I have multiple images, which look something like this:
Orange represents values equal to 0, white represent the values equal to 255, blue represents the field, where values vary from 0 to 255. I would like to get rid of orange area, which is a bit different in each image.
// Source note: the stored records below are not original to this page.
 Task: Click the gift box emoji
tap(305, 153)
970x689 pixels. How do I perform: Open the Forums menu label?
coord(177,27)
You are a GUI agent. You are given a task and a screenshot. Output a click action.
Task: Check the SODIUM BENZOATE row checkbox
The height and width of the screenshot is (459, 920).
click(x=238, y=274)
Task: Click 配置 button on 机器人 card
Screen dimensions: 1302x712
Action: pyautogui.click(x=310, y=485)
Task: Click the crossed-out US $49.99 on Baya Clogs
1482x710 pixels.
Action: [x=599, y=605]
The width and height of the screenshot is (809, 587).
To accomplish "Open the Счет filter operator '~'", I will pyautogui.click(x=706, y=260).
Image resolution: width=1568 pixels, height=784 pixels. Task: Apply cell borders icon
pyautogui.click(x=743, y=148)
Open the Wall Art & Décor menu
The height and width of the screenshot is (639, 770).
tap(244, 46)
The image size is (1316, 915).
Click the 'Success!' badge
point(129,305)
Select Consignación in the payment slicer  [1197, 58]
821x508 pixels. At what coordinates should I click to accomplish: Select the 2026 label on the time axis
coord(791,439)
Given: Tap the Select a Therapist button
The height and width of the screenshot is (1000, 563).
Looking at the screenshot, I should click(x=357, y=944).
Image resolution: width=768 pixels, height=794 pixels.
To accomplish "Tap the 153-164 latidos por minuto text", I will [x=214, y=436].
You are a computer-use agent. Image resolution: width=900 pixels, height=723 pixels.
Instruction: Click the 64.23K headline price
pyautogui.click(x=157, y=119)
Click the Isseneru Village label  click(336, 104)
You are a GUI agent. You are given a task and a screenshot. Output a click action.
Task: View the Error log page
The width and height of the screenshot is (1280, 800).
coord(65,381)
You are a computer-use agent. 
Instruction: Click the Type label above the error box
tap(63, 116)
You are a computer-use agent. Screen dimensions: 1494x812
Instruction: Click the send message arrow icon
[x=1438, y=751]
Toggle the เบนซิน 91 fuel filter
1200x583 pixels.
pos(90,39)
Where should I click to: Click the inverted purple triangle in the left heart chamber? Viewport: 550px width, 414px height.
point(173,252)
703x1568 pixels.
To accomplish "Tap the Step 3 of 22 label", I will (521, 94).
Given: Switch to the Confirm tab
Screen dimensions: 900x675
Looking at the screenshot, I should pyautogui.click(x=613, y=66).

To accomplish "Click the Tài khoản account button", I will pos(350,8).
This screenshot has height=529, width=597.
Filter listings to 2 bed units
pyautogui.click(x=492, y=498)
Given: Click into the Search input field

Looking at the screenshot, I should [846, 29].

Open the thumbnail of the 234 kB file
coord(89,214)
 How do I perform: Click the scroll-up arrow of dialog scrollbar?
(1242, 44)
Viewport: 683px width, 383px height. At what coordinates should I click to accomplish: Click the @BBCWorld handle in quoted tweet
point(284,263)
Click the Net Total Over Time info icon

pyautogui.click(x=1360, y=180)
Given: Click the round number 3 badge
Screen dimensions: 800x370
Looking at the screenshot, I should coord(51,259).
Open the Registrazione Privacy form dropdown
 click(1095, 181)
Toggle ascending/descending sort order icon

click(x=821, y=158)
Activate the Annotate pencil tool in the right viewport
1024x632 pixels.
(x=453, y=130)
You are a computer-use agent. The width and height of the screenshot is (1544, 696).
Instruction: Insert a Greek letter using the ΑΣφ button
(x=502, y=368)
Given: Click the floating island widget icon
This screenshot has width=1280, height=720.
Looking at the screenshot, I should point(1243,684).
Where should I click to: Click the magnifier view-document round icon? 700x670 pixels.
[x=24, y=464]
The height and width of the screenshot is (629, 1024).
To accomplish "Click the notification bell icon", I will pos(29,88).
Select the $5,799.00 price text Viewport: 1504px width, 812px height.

What is the best way to do that?
EDIT 1
I thought this answer could help: bounding box approach.
Except, that I would like to get an array A_extract
and not A_trim
:
A = np.array([[0, 0, 0, 0, 0, 0, 0],
[0, 255, 0, 0, 0, 0, 0],
[0, 0, 255, 255, 255, 255, 0],
[0, 0, 255, 0, 255, 0, 0],
[0, 0, 255, 255, 255, 0, 0],
[0, 0, 0, 255, 0, 0, 0],
[0, 0, 0, 0, 0, 0, 0]])
A_trim = np.array([[255, 0, 0, 0, 0],
[ 0, 255, 255, 255, 255],
[ 0, 255, 0, 255, 0],
[ 0, 255, 255, 255, 0],
[ 0, 0, 255, 0, 0]])
A_extract = np.array([[255, 255, 255],
[255, 0, 255],
[255, 255, 255])
So basically, the code should found a bounding box, where all elements in first and last row (as well as in first and last column) should have the same value (e.g. 255).
EDIT 2
The real image is a classified satellite image, which is stored as numpy array (with shape cca. 7000x8000) and not RGB image. This is how it looks like:
- orange = 0
- green = 2
- pink = 3
- white = 255
The aim is to get rid of 0 values just on the edges.